Pegue um jornal, uma tesoura, recorte as palavras de qualquer artigo aleatoriamente, coloque-as em um saco, agite e tire os pedaços de papel, um após o outro. Copie cada vocábulo na ordem em que for retirado do saco e pronto: eis a obra dadaísta de um escritor infinitamente original, ainda que incompreendido do grande público. Com essa receita de poema aleatório deu-se a largada ao movimento artístico mais contracultural de todos os tempos, espécie de antiarte que pregava a falta de lógica, a desordem, como forma de expressar o caos provocado pela eclosão da Primeira Guerra Mundial. A palavra dadá aparece impressa pela primeira vez na publicação Cabaret Voltaire, lançada em Zurique, na Suíça, em 15 de junho de 1916. E, ao contrário do que prega a própria corrente, a escolha da cidade não foi obra do acaso. Neutra ante o conflito mundial, Zurique tornou-se ponto de encontro de numerosos intelectuais e artistas contrários à guerra, além dos então exilados Lênin, Radek e Zinoviev.

“Revoltados pela carnificina da guerra de 1914, devotamo-nos, em Zurique, às artes. Enquanto as armas de fogo rugiam à distância, cantávamos, pintávamos, fazíamos colagens e escrevíamos poemas com toda a nossa força. Procurávamos uma arte de base, a fim de curar a loucura da época”, justificou o pintor, escultor e poeta Hans Arp (1887-1966), considerado uma das figuras de proa do dadaísmo.

Ironicamente, quem circula hoje pela charmosa cidade suíça não encontra desordem nem tendência à contracultura. Pelo contrário: tudo lá parece minuciosamente planejado, desde as pontualíssimas linhas de bonde até o sistema previdenciário, que chega a pagar R$ 18 mil mensais de seguro-desemprego.

Entre seus 350 mil habitantes há descendentes de 170 nacionalidades que convivem em perfeita harmonia, sendo que um terço da população é de origem estrangeira. Não à toa, o país apresenta quatro idiomas oficiais – alemão, italiano, francês e romanche. A veia cultural, por sua vez, se revela em mais de 100 museus e galerias de arte. Há quem diga que a cidade possui mais salas de cinema do que Nova York. E as críticas dadaístas à sociedade burguesa cederam espaço para uma profusão de instituições bancárias. Só em Zurique há cerca de 360 bancos, famosos pelo sigilo que garantem aos seus clientes.
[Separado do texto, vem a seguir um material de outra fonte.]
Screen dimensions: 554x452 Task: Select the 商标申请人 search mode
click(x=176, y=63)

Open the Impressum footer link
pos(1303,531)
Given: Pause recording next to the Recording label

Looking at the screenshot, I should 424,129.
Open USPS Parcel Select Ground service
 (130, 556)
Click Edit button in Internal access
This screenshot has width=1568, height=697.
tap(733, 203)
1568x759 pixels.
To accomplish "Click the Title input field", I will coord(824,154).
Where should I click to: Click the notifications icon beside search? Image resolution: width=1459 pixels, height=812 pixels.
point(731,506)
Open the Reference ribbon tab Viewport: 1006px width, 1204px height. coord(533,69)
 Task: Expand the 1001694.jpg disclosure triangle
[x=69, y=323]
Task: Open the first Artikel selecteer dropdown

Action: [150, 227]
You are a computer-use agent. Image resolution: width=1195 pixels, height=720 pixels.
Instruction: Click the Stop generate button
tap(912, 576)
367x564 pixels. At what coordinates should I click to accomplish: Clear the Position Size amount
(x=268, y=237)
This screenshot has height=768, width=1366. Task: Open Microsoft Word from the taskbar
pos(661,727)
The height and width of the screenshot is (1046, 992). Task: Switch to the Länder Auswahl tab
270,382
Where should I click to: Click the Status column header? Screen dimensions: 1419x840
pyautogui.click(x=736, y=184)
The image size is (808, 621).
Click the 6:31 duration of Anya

Definitivamente, a palavra na ponta da língua foi de dadá para din-din. E haja francos suíços para torrar na Bahnhofstrasse, principal rua da cidade e um dos mais cobiçados polos de compras de luxo do mundo. Grifes como Armani, Ermenegildo Zegna e Gucci disputam as atenções com vitrines fartas em canivetes Victorinox e relógios Rolex. De quebra, o turista ainda pode entrar na confeitaria Sprüngle para conferir o lado mais doce de Zurique. A única coisa salgada por lá são os preços. Mas, em meio a trufas, macarons e bombons de recheios variados, fica difícil economizar, até porque os valores mantêm-se à altura da qualidade do chocolate.

Para quem não resistiu às tentações da Sprüngle, uma boa forma de queimar as calorias e compensar o rombo no bolso é percorrer o resto da cidade de bike. Há seis postos onde é possível pegar uma magrela emprestada e devolvê-la em qualquer outro ponto, mas quatro deles só funcionam de maio a outubro, quando o calor torna as pedaladas ao ar livre mais atraentes. Um caução de 20 francos suíços é exigido na retirada e reembolsado no momento da devolução.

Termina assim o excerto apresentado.